ACTIVITY :: Write down each distinct year that appears in the text about Stevens T. Mason, in the order it first appears.

What really was at stake was economics. Ohio had authorized construction of an expensive series of canals to connect the Ohio River to Lake Erie. The most sensible place for these canals to enter Lake Erie was at Toledo, and the state of Ohio was not about to spend a considerable sum of money and then gift Michigan Territory with their canal system’s northern terminus.
Into 1835, Mason, who truly believed that right, if not politics, was on his side, sought to retain control over the Toledo Strip. Andrew Jackson, given an issue that divided his Democratic Party, wished the problem to go away. When increasingly obvious messages to Mason failed to put him in a conciliatory mood, Jackson simply removed “the Young Hotspur” from office.
Mason, however, was nothing if not resourceful. By 1835 the Territory had adopted a constitution, petitioned Congress for admission to the Union, and most importantly was prepared to conduct elections for state officials. Mason ran for and was elected state governor. The political reality, however, was Ohio was a state, while Michigan was a territory, and in the end, despite significant legal and moral victories, Congress served Michigan Territory an ultimatum: abandon the claim to the Toledo Strip as the condition of becoming a state. Although it took two conventions to achieve local agreement, eventually Mason and Michigan’s other political leaders acceded. Congress agreed to allow Michigan Territory to enter the Union in 1837, and, to place some salve on the wounds that had been created by its rough handling of the situation, added the western Upper Peninsula to the new state.
Mason was re-elected governor in 1837 and advocated an ambitious plan for both internal improvements, including a canal at Sault Ste. Marie, and a progressive educational policy. All this came to naught, however, when the nation plunged into the Panic of 1837. The money to support Mason’s vision was simply unavailable. Mason kept the state afloat with a loan he personally negotiated in New York City, but in many ways the deal became his undoing, since when he arrived in Detroit with the trunkful of money lent to the state, some of it was missing. Although eventually all of the money was accounted for, his political opponents made much of the situation and Mason did not run for re-election.
The talented young man and his new bride, whom he had met in New York City while negotiating a loan on the state's behalf, resided in Detroit until 1841, when they moved to New York City. There, in January 1843, he died of pneumonia.
In a footnote, Don Faber told the strange tale of Mason’s mortal remains. Mason was originally buried in New York. However in 1905, amid much pomp and ceremony, his remains were returned to Michigan and interred in Detroit’s Capitol Park, a small strip of green in downtown Detroit that commemorates the location of the state’s first capitol building. In 1955 a decision to build a bus terminal in the park led to another relocation of the Governor’s remains. A second exhumation and reburial took place, again in Capitol Park. In 2010, new construction in the park led to a third exhumation and relocation of the by now well- traveled body. The 2010 project led to newspaper headlines when construction workers failed to find Mason’s body where it was thought to lie. Four days of digging eventually relocated the slightly misplaced former governor. Today, his remains are located above ground, in the pedestal of a statue erected in his memory that stands in Capitol Park.
Don Faber’s presentation offered insight into early Michigan history, a fascinating life, and the not particularly eternal rest granted to Stevens T. Mason.

SUPPLIED INFORMATION ::
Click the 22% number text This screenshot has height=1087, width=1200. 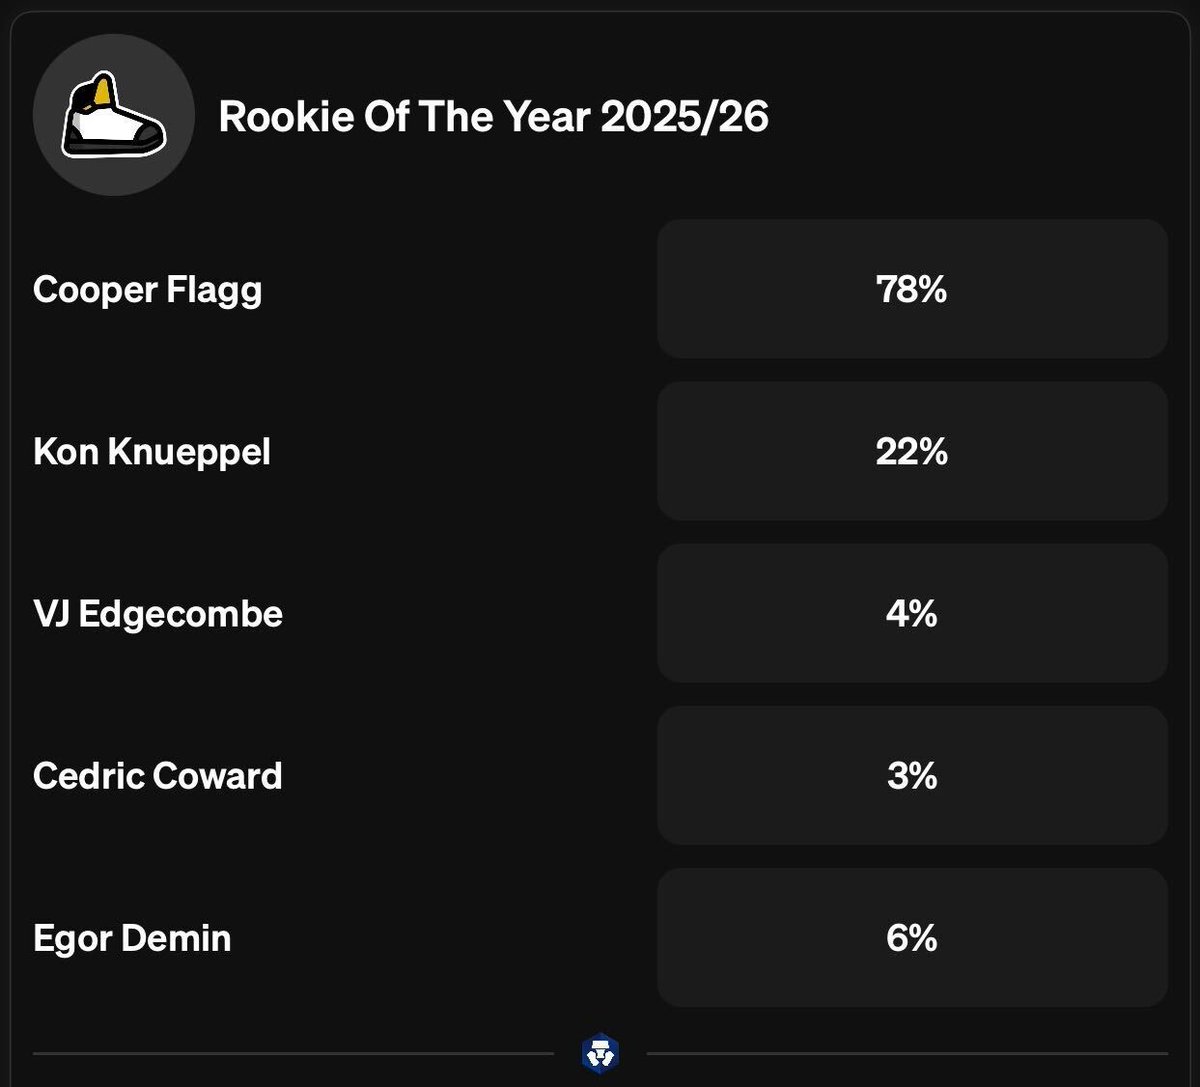pos(911,452)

RESULT OF THIS EXERCISE :: 1835, 1837, 1841, 1843, 1905, 1955, 2010